WHAT THE TASK ASKS> Once you find the line with "Given: Click the Search templates input field" in the entries below, return exactly every line from it through the line with "The image size is (917, 516).".

EXERCISE DATA>
= = =

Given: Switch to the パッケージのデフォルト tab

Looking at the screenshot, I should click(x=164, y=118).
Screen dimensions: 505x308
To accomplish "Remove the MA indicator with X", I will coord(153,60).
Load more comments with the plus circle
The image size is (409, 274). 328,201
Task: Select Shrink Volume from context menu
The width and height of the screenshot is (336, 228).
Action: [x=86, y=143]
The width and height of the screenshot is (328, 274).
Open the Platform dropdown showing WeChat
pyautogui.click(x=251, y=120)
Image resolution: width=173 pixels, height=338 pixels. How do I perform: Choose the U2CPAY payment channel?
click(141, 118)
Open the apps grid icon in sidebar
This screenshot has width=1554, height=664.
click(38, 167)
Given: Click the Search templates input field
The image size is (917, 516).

= = =

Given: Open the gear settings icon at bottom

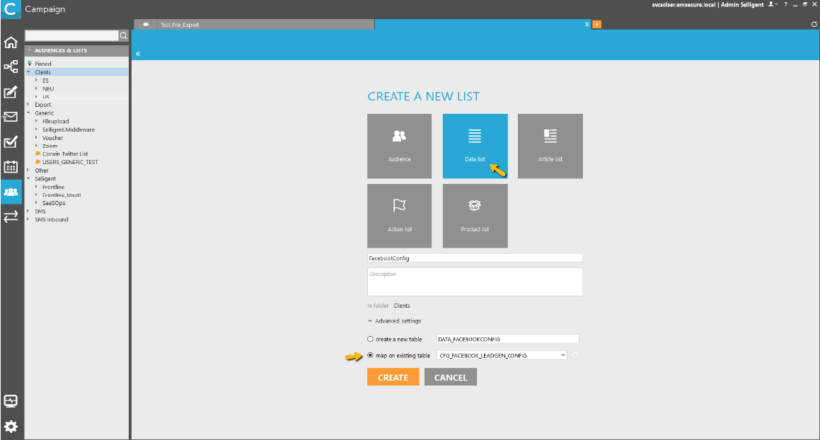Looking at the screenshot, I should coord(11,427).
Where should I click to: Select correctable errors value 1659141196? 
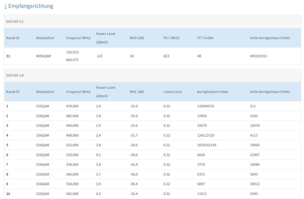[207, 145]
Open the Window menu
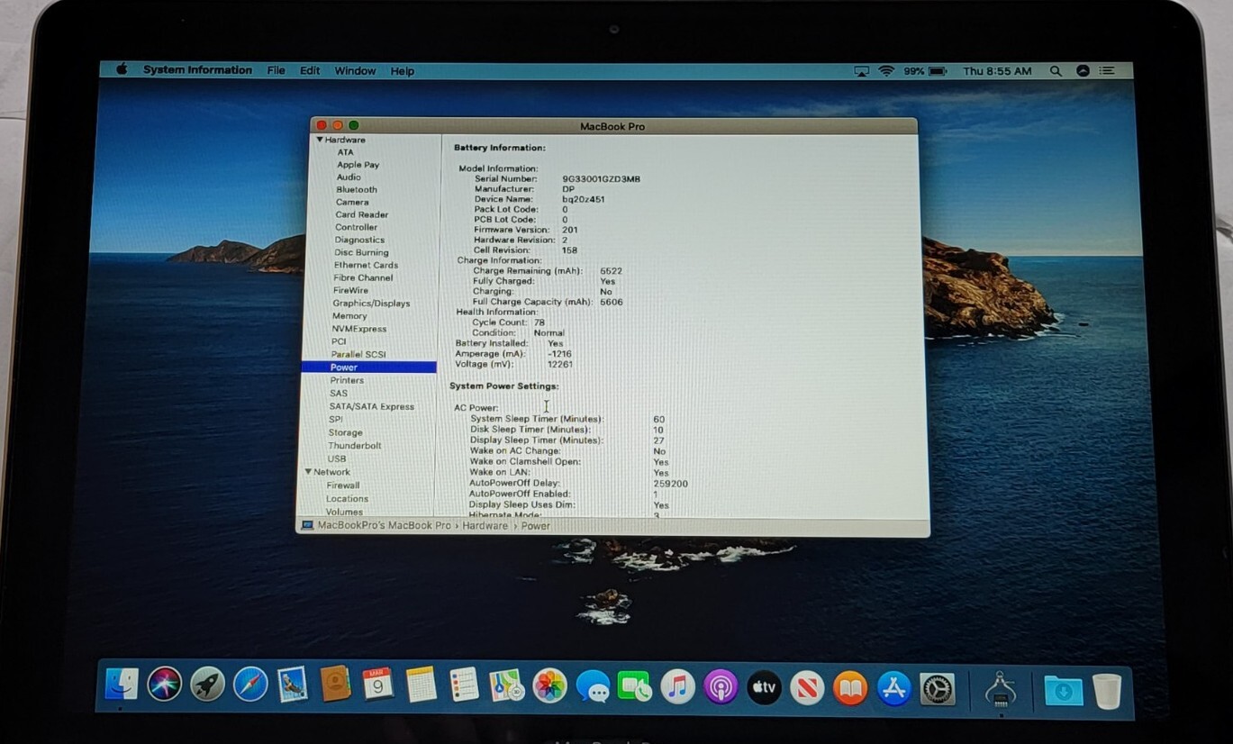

= = =

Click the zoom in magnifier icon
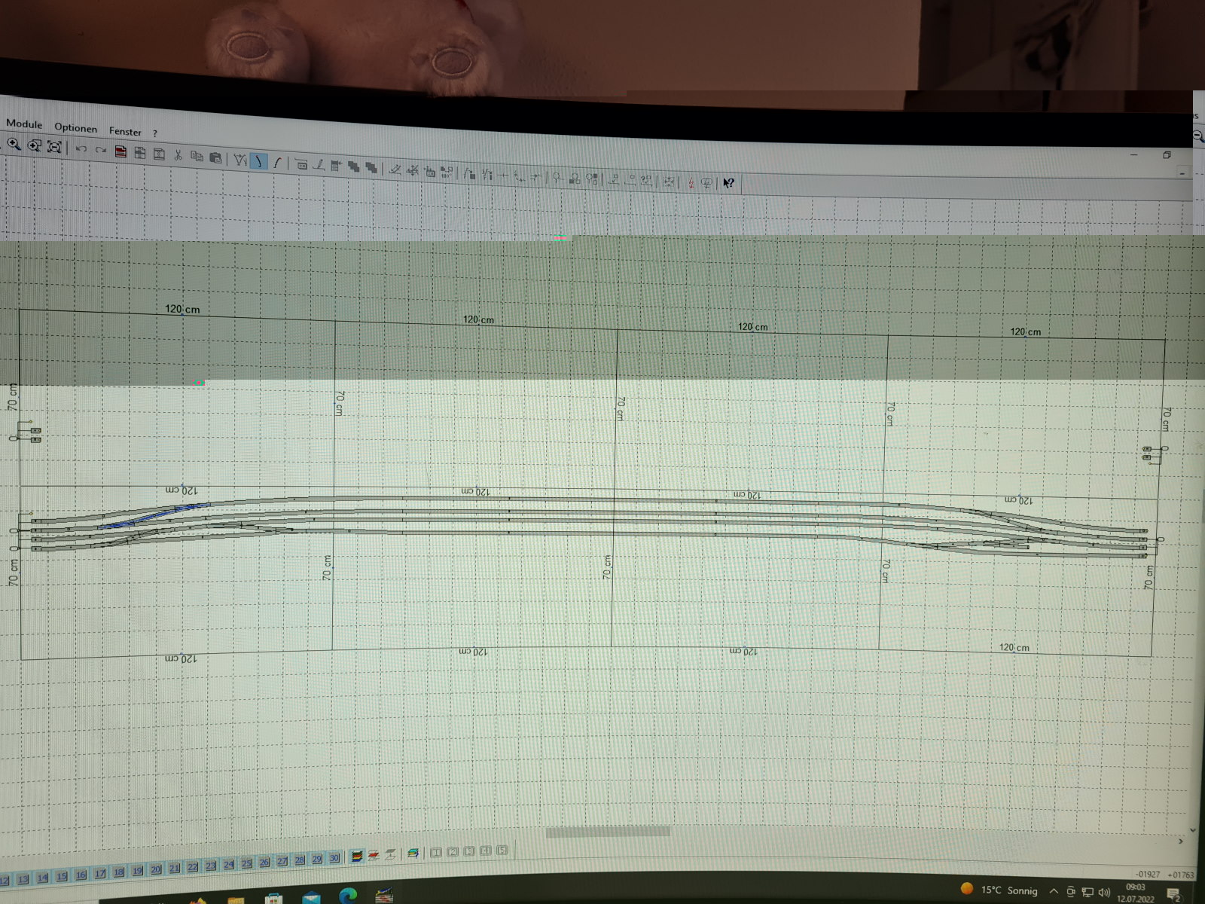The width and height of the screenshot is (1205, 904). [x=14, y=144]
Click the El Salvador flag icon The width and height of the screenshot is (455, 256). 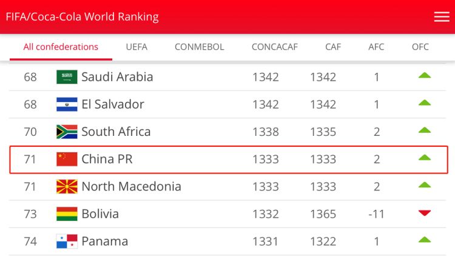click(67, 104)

= = =

RESULT FOR THIS EXERCISE>
Given: Click the Search templates input field
The image size is (917, 516).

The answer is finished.